Bahrain, the smallest energy producer in the Persian Gulf, discovered its biggest oil field since it started producing crude in 1932, according to the country’s official news agency.
The shale oil and natural gas discovered in a deposit off the island state’s west coast “is understood to dwarf Bahrain’s current reserves,” Bahrain News Agency reported, without giving figures. The country currently pumps about 45,000 barrels of oil a day from its Bahrain Field, and it shares income from a deposit with Saudi Arabia that produces about 300,000 barrels a day, according to figures from the U.S. Energy Information Administration.
Bahrain discovered the offshore Khaleej Al Bahrain Basin as it seeks to expand output capacity at its wholly owned Bahrain Field to 100,000 barrels a day by the end of the decade. The island kingdom is now bound by the global agreement among major oil producers to limit production to reduce global inventories.

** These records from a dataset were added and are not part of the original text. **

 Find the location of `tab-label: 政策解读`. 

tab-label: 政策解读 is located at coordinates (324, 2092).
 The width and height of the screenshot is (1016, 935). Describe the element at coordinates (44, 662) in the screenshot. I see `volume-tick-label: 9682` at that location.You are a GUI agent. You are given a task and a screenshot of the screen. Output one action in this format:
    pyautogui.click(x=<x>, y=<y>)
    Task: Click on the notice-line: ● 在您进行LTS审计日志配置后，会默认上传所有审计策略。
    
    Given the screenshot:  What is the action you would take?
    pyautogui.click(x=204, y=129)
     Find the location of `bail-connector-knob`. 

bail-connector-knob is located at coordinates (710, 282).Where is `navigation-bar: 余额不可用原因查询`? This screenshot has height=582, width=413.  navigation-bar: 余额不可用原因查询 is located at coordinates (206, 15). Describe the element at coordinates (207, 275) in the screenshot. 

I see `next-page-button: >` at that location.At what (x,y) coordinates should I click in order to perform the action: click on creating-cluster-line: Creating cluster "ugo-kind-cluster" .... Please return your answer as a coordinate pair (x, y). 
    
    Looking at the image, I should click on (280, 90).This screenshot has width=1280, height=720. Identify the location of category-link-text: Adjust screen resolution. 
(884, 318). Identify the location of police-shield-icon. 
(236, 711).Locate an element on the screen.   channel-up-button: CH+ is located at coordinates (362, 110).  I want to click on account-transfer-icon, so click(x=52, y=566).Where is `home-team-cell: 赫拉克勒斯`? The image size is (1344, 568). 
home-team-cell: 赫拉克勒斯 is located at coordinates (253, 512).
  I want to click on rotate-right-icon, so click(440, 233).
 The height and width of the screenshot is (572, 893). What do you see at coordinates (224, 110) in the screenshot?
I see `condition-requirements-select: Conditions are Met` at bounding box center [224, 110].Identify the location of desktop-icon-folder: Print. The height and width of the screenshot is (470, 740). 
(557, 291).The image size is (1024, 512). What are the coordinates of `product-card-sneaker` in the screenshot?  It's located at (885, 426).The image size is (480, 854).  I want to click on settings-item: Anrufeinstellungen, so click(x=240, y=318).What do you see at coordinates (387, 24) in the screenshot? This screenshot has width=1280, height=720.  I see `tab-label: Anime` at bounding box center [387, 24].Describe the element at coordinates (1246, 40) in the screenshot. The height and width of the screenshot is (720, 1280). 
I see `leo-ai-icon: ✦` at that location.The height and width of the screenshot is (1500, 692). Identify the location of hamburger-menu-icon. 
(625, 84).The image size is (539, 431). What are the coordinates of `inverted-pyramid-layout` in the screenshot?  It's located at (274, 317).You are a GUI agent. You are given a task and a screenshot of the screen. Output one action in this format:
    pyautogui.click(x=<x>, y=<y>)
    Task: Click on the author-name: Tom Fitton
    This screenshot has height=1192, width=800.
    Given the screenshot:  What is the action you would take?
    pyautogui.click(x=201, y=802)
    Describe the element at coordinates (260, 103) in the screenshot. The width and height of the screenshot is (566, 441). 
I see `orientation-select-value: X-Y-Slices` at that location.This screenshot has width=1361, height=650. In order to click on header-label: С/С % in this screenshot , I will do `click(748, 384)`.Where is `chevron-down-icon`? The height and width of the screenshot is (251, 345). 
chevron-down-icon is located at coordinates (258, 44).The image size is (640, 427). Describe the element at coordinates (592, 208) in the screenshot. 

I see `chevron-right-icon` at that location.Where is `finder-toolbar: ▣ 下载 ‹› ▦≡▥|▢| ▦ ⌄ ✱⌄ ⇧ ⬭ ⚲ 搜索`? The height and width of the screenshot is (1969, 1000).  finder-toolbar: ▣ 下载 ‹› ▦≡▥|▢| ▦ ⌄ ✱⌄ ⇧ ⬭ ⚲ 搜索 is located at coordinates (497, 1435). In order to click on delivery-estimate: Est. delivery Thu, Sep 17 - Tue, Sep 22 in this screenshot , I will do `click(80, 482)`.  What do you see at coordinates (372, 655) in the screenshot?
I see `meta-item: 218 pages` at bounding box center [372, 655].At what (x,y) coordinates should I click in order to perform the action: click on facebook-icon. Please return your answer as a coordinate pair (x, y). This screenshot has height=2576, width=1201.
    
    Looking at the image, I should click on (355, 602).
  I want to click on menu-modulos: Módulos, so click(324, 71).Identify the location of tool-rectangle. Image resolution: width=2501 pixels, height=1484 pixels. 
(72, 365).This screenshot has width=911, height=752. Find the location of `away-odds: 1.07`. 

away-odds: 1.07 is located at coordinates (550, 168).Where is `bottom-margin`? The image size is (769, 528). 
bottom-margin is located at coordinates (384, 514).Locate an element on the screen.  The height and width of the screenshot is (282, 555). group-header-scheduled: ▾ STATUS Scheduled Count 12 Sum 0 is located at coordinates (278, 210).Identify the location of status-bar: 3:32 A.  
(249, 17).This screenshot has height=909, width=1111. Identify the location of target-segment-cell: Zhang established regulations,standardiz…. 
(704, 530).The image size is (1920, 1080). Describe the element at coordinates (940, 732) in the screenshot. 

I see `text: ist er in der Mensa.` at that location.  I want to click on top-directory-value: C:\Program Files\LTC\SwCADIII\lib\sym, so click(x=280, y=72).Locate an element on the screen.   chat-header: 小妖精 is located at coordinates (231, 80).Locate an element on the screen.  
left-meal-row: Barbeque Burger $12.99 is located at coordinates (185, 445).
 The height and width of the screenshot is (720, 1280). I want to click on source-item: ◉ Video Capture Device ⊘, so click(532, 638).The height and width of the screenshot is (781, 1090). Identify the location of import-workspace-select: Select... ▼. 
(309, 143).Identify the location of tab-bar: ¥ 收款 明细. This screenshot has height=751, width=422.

“Initial analysis demonstrates the find is at substantial levels, capable of supporting the long-term extraction of tight oil and deep gas,” Bahrain Oil Minister Shaikh Mohammed bin Khalifa Al Khalifa said in the BNA report.
Brent crude rose 0.5 percent to $69.68 a barrel on the London-based ICE Futures Europe exchange at 9:33 a.m. in Dubai on signs that U.S. producers have curtailed drilling activity.
Consultants DeGolyer & MacNaughton Corp. evaluated the field, and Bahrain plans to provide additional details on Wednesday about the reservoir’s “size and extraction viability,” according to BNA.
Bahrain last week reined in plans to sell bonds as investors sought higher yields. After indicating it could sell a mix of conventional and Islamic debt with as many as three different maturities, it only offered 7.5-year sukuk, raising $1 billion on March 28.